* **Records for this task**:
>>>

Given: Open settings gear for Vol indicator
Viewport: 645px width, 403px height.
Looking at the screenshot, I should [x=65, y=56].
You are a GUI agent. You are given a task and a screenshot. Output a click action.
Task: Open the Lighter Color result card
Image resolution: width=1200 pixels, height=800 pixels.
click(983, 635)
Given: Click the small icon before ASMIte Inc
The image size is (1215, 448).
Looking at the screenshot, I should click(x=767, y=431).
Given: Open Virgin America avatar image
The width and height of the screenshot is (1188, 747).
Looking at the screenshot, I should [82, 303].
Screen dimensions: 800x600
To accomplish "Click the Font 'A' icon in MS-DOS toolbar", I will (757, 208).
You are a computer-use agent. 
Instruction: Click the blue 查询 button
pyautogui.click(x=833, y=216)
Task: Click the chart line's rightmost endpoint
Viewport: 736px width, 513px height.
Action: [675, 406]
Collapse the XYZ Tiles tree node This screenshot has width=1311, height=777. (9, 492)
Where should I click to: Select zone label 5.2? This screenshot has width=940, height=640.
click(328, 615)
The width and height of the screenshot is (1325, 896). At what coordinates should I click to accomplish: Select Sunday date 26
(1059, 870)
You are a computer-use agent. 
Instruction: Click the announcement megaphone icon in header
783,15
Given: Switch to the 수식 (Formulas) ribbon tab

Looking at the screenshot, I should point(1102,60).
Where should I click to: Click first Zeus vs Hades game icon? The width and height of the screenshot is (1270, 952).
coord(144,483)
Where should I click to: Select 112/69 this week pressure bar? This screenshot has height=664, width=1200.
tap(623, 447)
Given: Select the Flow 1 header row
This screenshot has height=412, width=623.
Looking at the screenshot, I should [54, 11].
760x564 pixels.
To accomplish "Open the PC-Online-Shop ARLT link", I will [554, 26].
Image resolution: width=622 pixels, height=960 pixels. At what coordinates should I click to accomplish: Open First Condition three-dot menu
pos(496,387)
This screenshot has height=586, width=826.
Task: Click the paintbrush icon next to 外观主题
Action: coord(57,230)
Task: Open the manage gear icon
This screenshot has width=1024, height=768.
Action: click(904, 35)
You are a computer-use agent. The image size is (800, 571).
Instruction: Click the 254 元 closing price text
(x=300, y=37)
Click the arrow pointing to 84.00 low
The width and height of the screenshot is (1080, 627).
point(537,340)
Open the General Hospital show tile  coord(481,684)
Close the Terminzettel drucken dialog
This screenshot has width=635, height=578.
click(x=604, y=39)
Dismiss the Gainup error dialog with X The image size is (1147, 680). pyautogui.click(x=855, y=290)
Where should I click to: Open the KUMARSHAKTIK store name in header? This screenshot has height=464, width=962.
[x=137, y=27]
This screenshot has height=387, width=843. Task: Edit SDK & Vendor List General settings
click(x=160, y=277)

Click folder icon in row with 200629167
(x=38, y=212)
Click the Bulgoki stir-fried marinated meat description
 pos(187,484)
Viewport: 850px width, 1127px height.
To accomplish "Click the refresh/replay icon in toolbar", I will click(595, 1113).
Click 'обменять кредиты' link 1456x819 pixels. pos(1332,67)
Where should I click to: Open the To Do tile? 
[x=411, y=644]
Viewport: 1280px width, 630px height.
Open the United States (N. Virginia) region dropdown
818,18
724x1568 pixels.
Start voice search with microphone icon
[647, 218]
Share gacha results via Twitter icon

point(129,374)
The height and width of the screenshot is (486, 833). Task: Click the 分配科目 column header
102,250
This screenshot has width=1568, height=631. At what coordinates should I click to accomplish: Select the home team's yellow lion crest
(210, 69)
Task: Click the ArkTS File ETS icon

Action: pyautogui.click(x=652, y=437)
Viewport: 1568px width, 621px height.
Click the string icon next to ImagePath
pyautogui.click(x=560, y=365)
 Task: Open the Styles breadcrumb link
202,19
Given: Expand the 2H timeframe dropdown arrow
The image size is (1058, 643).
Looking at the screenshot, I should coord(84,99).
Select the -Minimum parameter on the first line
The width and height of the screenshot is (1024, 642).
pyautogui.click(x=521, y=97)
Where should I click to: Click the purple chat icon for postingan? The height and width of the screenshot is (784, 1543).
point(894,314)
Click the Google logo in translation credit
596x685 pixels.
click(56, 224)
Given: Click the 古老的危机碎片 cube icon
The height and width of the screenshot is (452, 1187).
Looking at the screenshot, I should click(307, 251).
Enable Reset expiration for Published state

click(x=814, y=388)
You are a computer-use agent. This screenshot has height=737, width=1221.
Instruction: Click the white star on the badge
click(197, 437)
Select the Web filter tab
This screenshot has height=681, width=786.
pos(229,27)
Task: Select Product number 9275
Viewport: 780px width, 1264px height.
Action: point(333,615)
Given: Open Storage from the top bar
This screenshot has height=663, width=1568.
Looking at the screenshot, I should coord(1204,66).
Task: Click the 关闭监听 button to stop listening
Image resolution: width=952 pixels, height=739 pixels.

<<<

* **What is being asked**:
Within the entries above, find each line where "agent" appears; copy every one.

* **Written answer**:
You are a GUI agent. You are given a task and a screenshot. Output a click action.
You are a computer-use agent. 
You are a computer-use agent. 
You are a computer-use agent. The image size is (800, 571).
You are a computer-use agent. This screenshot has height=737, width=1221.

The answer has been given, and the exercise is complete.